Reproduce verbatim the line where "Task: Click the Глобальная" occurs, along with all following lines down to the last line of the data.

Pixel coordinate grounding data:
- - - - -
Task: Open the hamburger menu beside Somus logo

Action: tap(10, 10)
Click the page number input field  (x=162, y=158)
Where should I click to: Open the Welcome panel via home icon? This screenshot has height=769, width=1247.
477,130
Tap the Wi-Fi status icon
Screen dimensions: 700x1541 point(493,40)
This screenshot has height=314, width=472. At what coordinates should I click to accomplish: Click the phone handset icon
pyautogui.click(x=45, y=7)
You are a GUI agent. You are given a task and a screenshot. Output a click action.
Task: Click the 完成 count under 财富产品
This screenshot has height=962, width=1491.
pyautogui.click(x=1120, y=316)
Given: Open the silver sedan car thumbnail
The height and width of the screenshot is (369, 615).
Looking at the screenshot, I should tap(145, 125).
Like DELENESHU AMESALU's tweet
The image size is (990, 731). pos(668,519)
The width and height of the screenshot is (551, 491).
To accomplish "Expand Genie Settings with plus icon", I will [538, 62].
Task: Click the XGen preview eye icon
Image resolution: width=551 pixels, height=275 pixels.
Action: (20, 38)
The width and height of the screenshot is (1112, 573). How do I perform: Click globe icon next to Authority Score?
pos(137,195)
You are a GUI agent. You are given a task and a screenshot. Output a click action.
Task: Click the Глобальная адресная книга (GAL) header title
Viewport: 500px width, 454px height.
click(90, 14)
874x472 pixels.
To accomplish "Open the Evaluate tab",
- - - - -
Written answer:
Task: Click the Глобальная адресная книга (GAL) header title
Viewport: 500px width, 454px height.
click(90, 14)
874x472 pixels.
To accomplish "Open the Evaluate tab",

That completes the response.